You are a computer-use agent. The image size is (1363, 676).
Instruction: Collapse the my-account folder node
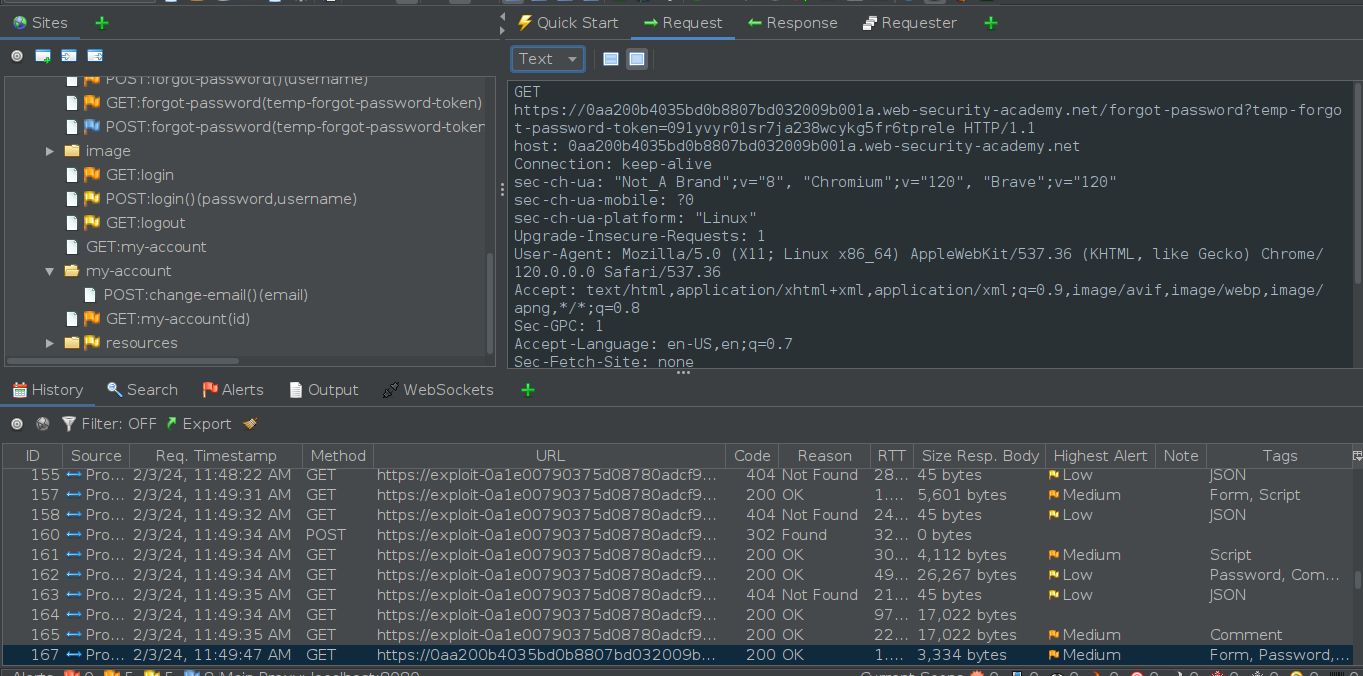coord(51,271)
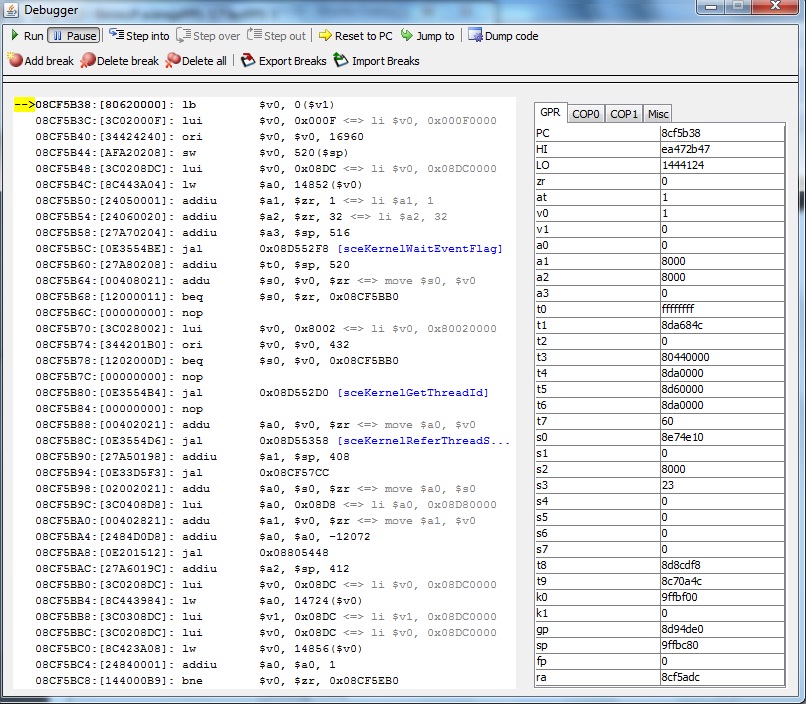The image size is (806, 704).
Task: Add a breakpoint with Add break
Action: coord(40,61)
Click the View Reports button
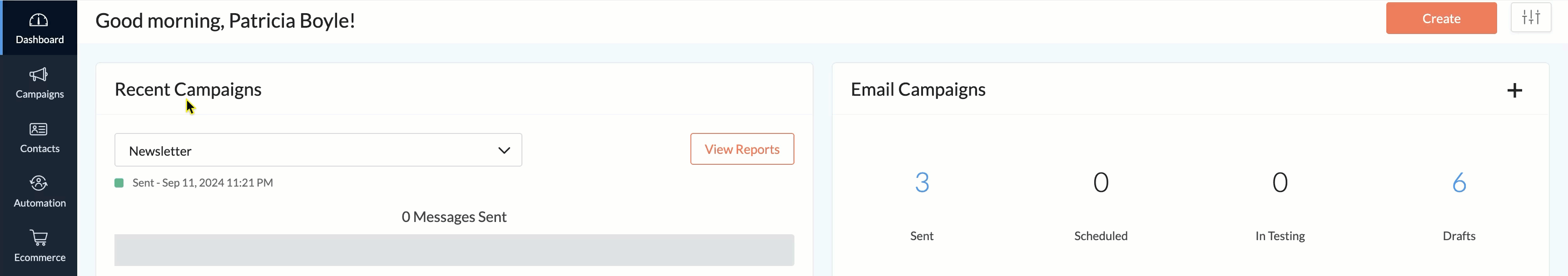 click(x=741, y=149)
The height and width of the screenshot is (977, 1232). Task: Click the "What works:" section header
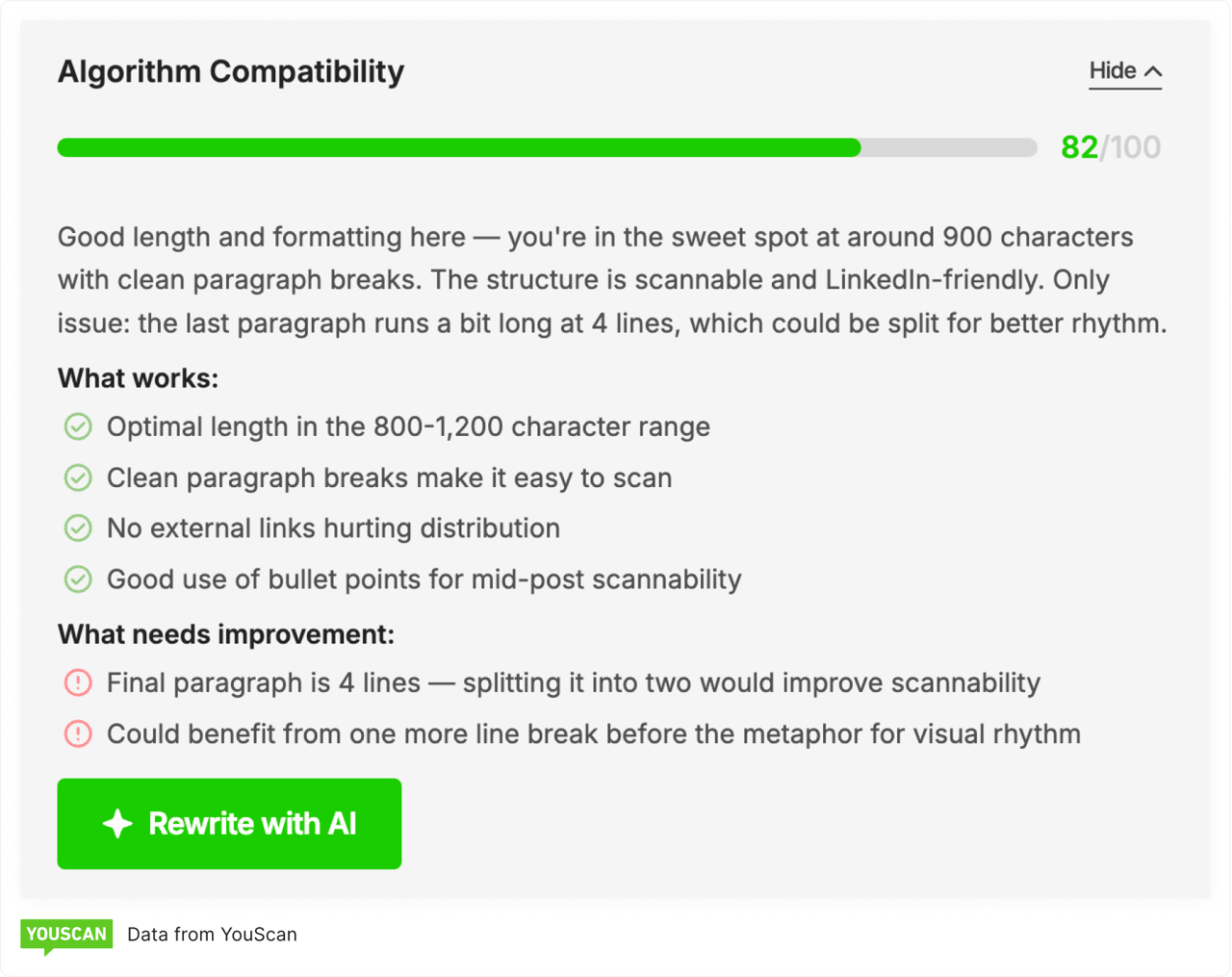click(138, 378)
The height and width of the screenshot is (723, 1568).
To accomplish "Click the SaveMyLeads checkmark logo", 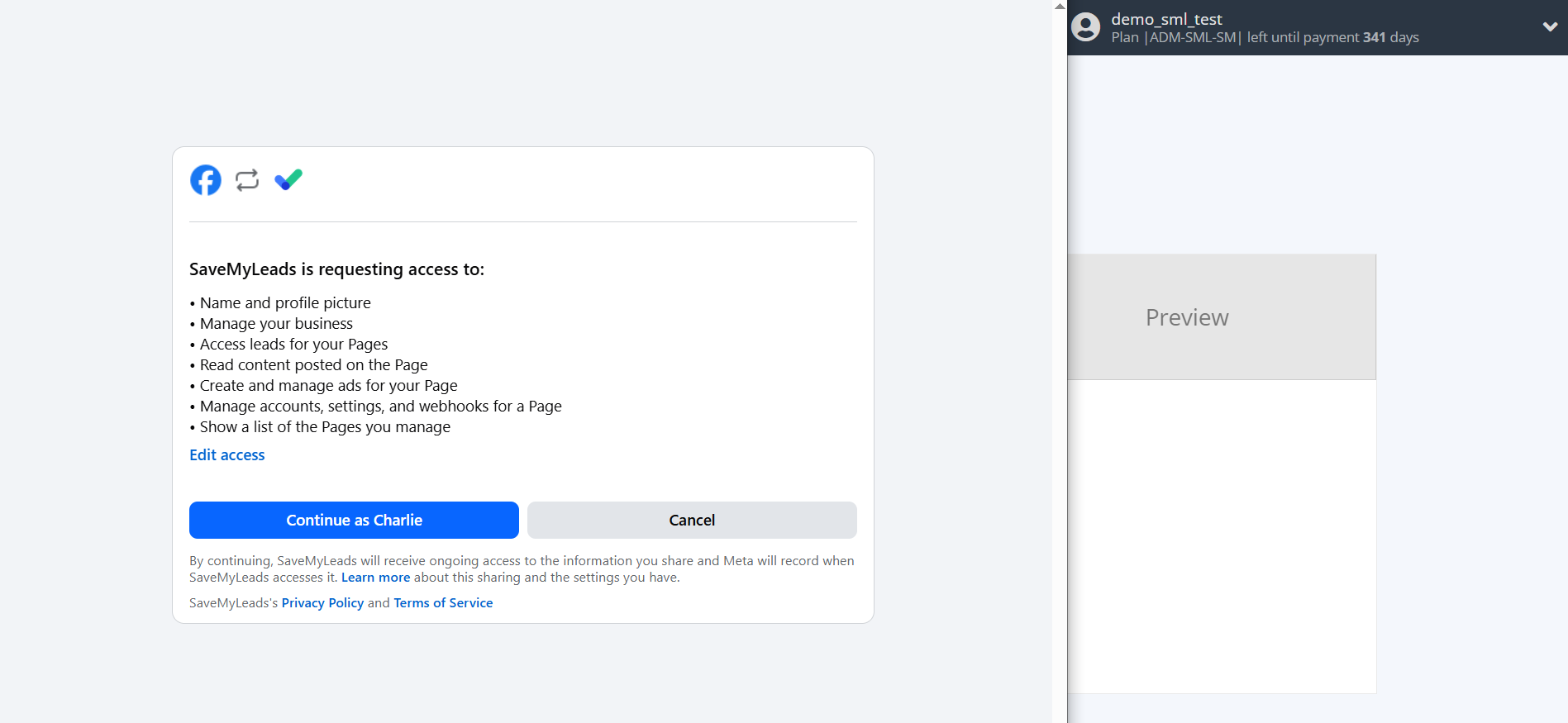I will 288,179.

= = = =

**Direction:** Find each line above that contains the word "Task" and copy those lines in full.

**Full answer:**
Task: Add a breakpoint with Add break
The height and width of the screenshot is (977, 1232). Task: Click the "What works:" section header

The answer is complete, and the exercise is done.